(AVAILABLE DATA begins)

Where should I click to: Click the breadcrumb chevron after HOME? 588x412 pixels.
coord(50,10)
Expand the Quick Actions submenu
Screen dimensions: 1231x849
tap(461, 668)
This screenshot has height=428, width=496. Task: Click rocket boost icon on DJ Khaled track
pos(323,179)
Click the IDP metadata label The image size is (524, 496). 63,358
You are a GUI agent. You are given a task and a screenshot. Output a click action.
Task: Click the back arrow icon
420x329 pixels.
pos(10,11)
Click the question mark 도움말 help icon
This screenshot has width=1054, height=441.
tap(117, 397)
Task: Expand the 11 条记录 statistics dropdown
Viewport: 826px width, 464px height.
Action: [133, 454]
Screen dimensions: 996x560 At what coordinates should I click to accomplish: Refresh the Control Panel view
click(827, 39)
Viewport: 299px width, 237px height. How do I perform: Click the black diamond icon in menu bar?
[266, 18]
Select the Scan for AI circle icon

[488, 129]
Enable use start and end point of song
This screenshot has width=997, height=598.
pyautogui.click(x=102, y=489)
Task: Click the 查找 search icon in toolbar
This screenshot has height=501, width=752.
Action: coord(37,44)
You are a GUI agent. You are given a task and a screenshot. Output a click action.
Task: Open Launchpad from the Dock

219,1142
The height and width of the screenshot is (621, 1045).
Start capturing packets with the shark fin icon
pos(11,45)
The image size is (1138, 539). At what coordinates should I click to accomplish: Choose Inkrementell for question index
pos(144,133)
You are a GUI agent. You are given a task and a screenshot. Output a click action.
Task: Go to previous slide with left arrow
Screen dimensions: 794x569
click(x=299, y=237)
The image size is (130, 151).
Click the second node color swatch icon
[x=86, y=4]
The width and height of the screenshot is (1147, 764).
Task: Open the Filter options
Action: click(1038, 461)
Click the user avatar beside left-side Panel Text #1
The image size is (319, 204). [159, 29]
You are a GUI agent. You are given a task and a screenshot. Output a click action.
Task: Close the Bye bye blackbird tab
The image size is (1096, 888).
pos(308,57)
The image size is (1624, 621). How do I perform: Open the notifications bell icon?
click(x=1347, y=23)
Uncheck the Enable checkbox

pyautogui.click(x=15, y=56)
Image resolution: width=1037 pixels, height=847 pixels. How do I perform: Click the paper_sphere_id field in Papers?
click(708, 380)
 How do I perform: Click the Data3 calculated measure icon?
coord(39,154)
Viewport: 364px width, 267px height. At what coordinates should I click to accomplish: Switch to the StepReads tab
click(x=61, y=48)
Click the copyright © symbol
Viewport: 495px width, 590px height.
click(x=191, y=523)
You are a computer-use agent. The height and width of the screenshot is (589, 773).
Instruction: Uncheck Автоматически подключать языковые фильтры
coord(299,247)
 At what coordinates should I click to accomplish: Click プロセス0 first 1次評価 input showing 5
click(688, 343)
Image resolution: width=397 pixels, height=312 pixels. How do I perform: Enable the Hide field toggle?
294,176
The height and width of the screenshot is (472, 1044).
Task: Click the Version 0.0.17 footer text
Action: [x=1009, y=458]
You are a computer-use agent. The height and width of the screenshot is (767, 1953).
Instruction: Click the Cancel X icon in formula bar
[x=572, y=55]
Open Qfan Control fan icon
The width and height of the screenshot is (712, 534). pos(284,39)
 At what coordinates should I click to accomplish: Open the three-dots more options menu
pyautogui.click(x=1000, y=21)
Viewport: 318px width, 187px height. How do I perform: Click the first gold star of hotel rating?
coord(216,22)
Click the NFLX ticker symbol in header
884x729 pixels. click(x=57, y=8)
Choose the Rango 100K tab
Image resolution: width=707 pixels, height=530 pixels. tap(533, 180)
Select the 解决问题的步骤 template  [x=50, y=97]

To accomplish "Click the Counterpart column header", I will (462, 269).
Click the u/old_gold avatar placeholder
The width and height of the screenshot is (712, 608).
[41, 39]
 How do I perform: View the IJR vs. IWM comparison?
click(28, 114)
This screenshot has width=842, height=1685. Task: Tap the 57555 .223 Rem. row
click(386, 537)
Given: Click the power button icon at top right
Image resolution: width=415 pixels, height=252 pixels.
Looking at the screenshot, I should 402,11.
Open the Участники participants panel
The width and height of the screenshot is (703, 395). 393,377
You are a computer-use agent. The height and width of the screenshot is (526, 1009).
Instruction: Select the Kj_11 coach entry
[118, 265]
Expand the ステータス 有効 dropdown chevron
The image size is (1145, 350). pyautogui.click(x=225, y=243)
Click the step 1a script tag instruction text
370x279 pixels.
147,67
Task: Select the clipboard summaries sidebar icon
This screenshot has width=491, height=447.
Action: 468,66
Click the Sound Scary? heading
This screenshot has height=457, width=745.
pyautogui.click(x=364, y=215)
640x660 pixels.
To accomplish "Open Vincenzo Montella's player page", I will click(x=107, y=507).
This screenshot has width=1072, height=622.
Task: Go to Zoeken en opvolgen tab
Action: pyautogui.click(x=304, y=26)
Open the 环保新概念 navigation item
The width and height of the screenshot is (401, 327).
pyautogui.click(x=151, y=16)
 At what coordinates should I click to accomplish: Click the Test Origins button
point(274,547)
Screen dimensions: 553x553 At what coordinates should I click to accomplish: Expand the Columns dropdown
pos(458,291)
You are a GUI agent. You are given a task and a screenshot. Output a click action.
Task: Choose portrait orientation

(AVAILABLE DATA ends)

Within the listing above, the range opens at the line with "Task: Close the Bye bye blackbird tab" and closes at the line with "is (767, 1953).". Reproduce exactly the lines of that range, including both ends.

Task: Close the Bye bye blackbird tab
The image size is (1096, 888).
pos(308,57)
The image size is (1624, 621). How do I perform: Open the notifications bell icon?
click(x=1347, y=23)
Uncheck the Enable checkbox

pyautogui.click(x=15, y=56)
Image resolution: width=1037 pixels, height=847 pixels. How do I perform: Click the paper_sphere_id field in Papers?
click(708, 380)
 How do I perform: Click the Data3 calculated measure icon?
coord(39,154)
Viewport: 364px width, 267px height. At what coordinates should I click to accomplish: Switch to the StepReads tab
click(x=61, y=48)
Click the copyright © symbol
Viewport: 495px width, 590px height.
click(x=191, y=523)
You are a computer-use agent. The height and width of the screenshot is (589, 773).
Instruction: Uncheck Автоматически подключать языковые фильтры
coord(299,247)
 At what coordinates should I click to accomplish: Click プロセス0 first 1次評価 input showing 5
click(688, 343)
Image resolution: width=397 pixels, height=312 pixels. How do I perform: Enable the Hide field toggle?
294,176
The height and width of the screenshot is (472, 1044).
Task: Click the Version 0.0.17 footer text
Action: [x=1009, y=458]
You are a computer-use agent. The height and width of the screenshot is (767, 1953).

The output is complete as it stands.